Passage ▸

Add a cuda kernel for embeddings.

2025-06-17 19:18:50 +00:00 · 2023-06-26 11:47:57 +01:00
parent 5952c3fa91
commit 16f0f5b9d2
5 changed files with 101 additions and 11 deletions
--- a/kernels/src/embeddings.cu
+++ b/kernels/src/embeddings.cu
@ -0,0 +1,34 @@
+// WARNING: THIS IS ONLY VALID ASSUMING THAT inp IS CONTIGUOUS!
+// TODO: proper error reporting when ids are larger than v_size.
+#include "cuda_utils.cuh"
+#include<stdint.h>
+
+#define EMB_OP(TYPENAME, FN_NAME) \
+extern "C" __global__ void FN_NAME(  \
+    const size_t numel,  \
+    const size_t num_dims, \
+    const size_t *info, \
+    const uint32_t *ids, \
+    const TYPENAME *inp, \
+    TYPENAME *out, \
+    const size_t h_size, \
+    const size_t v_size \
+) {  \
+    const size_t *dims = info; \
+    const size_t *strides = info + num_dims; \
+    if (is_contiguous(num_dims, dims, strides)) { \
+        for (unsigned int i = blockIdx.x * blockDim.x + threadIdx.x; i < numel; i += blockDim.x * gridDim.x) { \
+            memcpy(out + i * h_size, inp + ids[i], h_size); \
+        } \
+    } \
+    else { \
+        for (unsigned int i = blockIdx.x * blockDim.x + threadIdx.x; i < numel; i += blockDim.x * gridDim.x) { \
+            unsigned strided_i = get_strided_index(i, num_dims, dims, strides); \
+            memcpy(out + i * h_size, inp + ids[i], h_size); \
+        } \
+    } \
+} \
+
+EMB_OP(float, emb_f32)

Material provided ▸
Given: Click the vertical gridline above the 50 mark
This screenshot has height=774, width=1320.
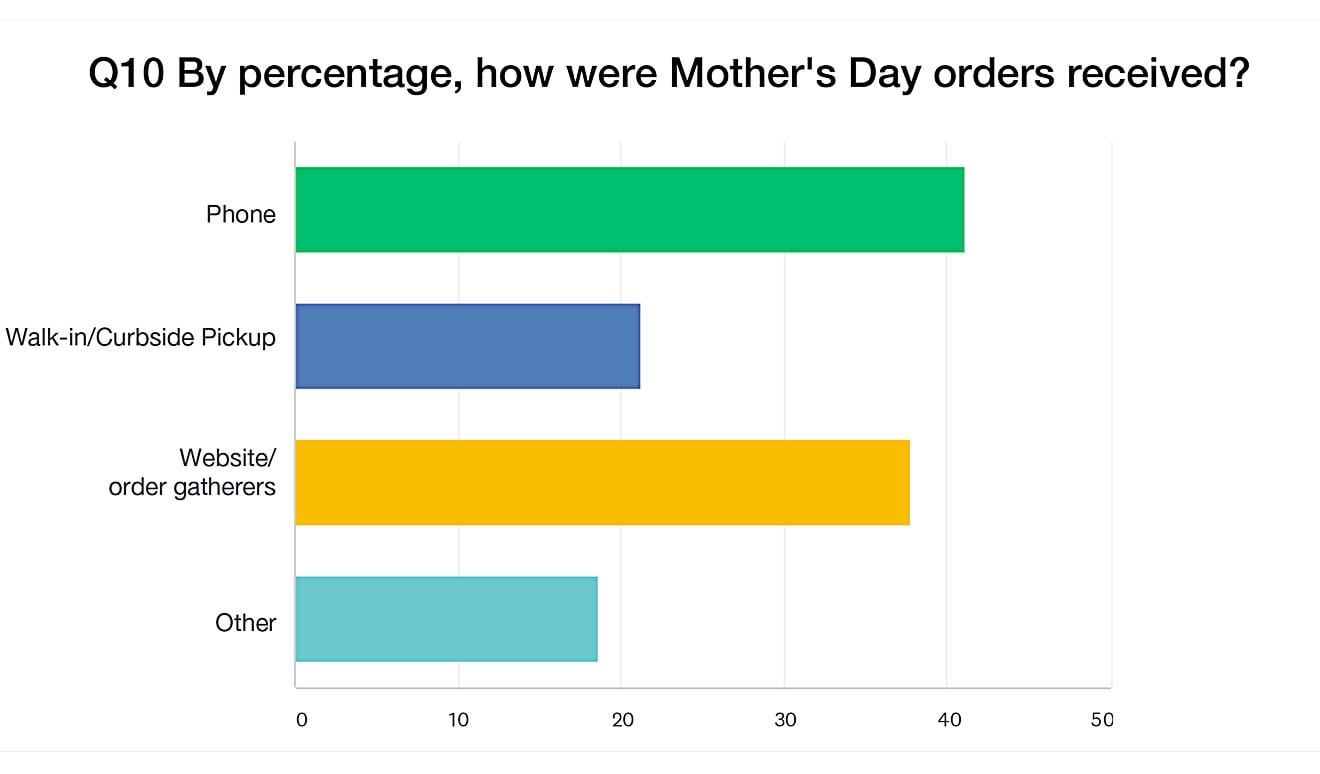Looking at the screenshot, I should click(x=1111, y=400).
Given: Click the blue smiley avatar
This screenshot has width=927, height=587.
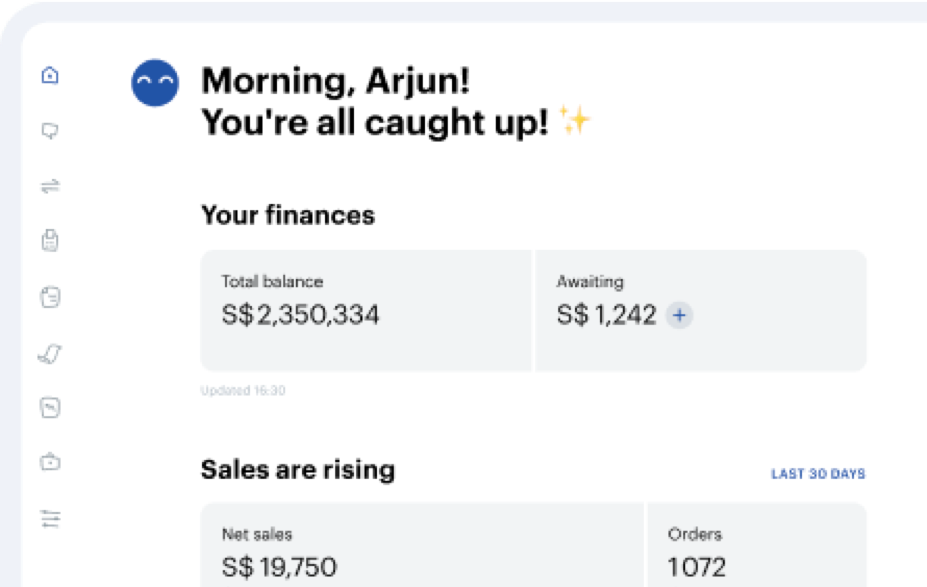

Stated problem ▸
Continue the diff above that adds the CUDA embeddings kernel, starting right after its last line.

Exercise response ▸
+EMB_OP(double, emb_f64)
+EMB_OP(uint32_t, emb_u32)
--- a/kernels/src/lib.rs
+++ b/kernels/src/lib.rs
@ -1,4 +1,5 @@
 pub const AFFINE: &str = include_str!(concat!(env!("OUT_DIR"), "/affine.ptx"));
 pub const BINARY: &str = include_str!(concat!(env!("OUT_DIR"), "/binary.ptx"));
+pub const EMBEDDINGS: &str = include_str!(concat!(env!("OUT_DIR"), "/embeddings.ptx"));
 pub const FILL: &str = include_str!(concat!(env!("OUT_DIR"), "/fill.ptx"));
 pub const UNARY: &str = include_str!(concat!(env!("OUT_DIR"), "/unary.ptx"));
--- a/src/cuda_backend.rs
+++ b/src/cuda_backend.rs
@ -24,6 +24,13 @@ pub enum CudaError {

    #[error("internal error '{0}'")]
    InternalError(&'static str),
+
+    #[error("{msg}, expected: {expected:?}, got: {got:?}")]
+    UnexpectedDType {
+        msg: &'static str,
+        expected: DType,
+        got: DType,
+    },
 }

 type Result<T> = std::result::Result<T, CudaError>;
@ -349,9 +356,6 @@ impl CudaStorage {
        rhs_stride: &[usize],
    ) -> Result<Self> {
        let dims = shape.dims();
-        if dims.len() != lhs_stride.len() || dims.len() != rhs_stride.len() {
-            return Err(CudaError::InternalError("TODO: implement broadcast"));
-        }
        let elem_count = shape.elem_count();
        let cfg = LaunchConfig::for_num_elems(elem_count as u32);
        let dev = self.device();
@ -425,13 +429,57 @@ impl CudaStorage {

    pub(crate) fn embedding_impl(
        &self,
-        _shape: &Shape,
-        _stride: &[usize],
-        _rhs: &Self,
-        _hidden_size: usize,
-        _vocab_size: usize,
+        shape: &Shape,
+        stride: &[usize],
+        rhs: &Self,
+        h_size: usize, // hidden size
+        v_size: usize, // vocab size
    ) -> Result<Self> {
-        Err(CudaError::InternalError("TODO: implement embedding"))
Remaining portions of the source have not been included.